Jennifer Alleyn a 2 ans quand son père décide de revenir dans sa province natale, pour assister à la naissance d'un pays. Ses parents se séparent, et Jennifer passe ses week-ends seule avec lui. Elle s'installe une chambre en carton dans son atelier, et observe. «Cette oeuvre-là, je l'ai vue se faire, mais j'étais trop petite pour la comprendre.»

Jennifer Alleyn est encore enfant quand elle fait sa première apparition, en plexiglas, nue, au MAC. «Je n'ai jamais compris pourquoi il a fait ça: lui-même était tellement pudique», dit-elle. Elle explique: «Enfant, j'aurais aimé vivre une vie normale. Plus tard, j'ai été capable de me dire que ce que j'ai vécu est plus riche.»

Jeune adulte, Jennifer Alleyn entre à l'école de cinéma de Concordia. Son père ne s'enthousiasme pas. «Il m'a dit: il faut être très intelligente pour faire du cinéma. Je crois qu'il voulait me mettre en garde contre des zones de découragement, des zones cahoteuses qui sont celles de la vie d'un cinéaste.»

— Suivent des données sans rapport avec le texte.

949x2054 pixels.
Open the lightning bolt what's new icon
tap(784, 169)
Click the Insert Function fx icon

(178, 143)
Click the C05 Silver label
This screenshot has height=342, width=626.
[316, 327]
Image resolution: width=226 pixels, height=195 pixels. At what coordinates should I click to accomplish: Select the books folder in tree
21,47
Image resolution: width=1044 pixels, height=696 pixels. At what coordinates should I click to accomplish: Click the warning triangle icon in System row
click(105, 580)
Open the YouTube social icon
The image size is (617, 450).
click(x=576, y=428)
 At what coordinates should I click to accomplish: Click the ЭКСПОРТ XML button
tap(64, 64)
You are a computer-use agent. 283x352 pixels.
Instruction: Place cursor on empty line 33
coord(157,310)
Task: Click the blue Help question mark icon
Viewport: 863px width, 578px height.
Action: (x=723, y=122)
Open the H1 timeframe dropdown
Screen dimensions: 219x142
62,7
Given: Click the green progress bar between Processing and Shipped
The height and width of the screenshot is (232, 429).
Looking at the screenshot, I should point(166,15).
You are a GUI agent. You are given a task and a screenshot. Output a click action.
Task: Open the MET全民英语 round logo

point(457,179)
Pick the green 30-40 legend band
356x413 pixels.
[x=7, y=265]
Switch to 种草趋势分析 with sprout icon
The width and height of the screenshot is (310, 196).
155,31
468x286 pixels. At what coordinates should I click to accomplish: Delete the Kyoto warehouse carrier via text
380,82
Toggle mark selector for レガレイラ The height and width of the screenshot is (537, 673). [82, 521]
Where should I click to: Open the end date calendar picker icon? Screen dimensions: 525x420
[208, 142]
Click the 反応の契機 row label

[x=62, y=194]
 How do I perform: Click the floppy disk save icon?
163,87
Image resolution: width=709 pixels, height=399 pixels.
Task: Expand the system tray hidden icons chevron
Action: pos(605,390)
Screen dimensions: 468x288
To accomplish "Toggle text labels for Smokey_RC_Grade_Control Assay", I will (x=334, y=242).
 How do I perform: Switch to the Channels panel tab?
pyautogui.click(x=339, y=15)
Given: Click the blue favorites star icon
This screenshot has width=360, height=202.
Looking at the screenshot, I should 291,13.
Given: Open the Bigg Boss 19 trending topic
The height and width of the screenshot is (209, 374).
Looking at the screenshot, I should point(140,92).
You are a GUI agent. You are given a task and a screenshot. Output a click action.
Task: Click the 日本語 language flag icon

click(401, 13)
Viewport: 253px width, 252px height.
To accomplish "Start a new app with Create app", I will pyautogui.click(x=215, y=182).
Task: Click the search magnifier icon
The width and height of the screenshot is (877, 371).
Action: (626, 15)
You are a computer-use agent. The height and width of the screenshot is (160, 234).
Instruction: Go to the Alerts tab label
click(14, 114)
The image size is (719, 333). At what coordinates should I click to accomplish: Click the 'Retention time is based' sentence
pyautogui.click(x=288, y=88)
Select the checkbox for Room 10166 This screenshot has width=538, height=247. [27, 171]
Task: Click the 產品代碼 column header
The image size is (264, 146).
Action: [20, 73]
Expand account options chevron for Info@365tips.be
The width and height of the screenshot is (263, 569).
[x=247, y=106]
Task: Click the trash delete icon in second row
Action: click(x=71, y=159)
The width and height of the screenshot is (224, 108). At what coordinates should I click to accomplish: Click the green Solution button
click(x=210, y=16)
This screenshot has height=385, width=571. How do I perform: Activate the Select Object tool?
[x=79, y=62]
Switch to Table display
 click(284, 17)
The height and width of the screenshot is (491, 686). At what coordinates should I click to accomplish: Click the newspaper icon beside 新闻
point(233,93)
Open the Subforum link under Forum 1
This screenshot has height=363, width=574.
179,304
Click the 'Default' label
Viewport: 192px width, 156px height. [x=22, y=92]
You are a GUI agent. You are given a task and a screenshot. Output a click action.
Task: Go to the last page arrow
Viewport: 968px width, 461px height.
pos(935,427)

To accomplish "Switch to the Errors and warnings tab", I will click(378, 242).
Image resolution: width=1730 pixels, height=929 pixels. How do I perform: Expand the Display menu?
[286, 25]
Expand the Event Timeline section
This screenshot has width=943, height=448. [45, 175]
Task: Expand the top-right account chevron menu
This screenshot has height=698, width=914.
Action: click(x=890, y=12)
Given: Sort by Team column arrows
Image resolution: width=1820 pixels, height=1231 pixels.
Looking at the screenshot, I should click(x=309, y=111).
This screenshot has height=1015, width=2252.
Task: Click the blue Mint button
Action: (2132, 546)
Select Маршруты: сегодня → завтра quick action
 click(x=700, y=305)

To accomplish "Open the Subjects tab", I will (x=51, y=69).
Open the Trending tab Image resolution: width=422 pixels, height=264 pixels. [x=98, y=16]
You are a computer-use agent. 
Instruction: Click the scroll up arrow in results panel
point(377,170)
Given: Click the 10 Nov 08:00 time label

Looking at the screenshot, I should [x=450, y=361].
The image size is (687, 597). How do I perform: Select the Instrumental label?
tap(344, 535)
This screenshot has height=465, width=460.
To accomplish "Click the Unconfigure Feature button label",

C'est quand il reviendra la chercher à l'aéroport de Montréal, de retour de La course destination monde, en 1992, qu'Edmund Alleyn accepte. «Il a pris conscience que cette expérience m'a donné un regard, une sensibilité face à la lumière», avacance-t-elle. Aux journalistes, il dira alors que sa fille revient «encore plus complexe».

Jennifer Alleyn évoque la Course comme l'un des moments marquants de sa vie. Pourtant, le retour lui donne le goût de l'ethnologie, puis du journalisme. Pour Le Devoir, elle tient un carnet de voyage en Russie, qui lui vaut le prix Mireille-Lanctôt.

«Je me voyais en grand reporter, mon modèle était Judith Jasmin», dit-elle. La réalité est moins romantique. Dans la salle de rédaction du Devoir, elle découvre que les conférences de presse sur l'herbe à poux ne la passionnent pas vraiment. Retour au cinéma.

En 1996, Jennifer Alleyn participe à Cosmos, avec André Turpin, Manon Briand, Denis Villeneuve. Elle repasse au documentaire avec Les Rossy, réunit son père et Jacques Monory pour Imaginer le rien, se consacre à Monory avec La vie de Jacques Monory. Son monteur et complice d'alors s'appelle alors Stéphane Lafleur.

«Mes films sur l'art ne sont jamais destinés à des spécialistes. Je les fais avant tout pour dire que j'aime les gens», dit-elle. Sa prochaine déclaration d'amour sera faite sur le mode de la fiction, mais il «pataugera dans le monde de l'art. Ces préoccupations, la recherche de la beauté, ça va quand même être là», promet-elle.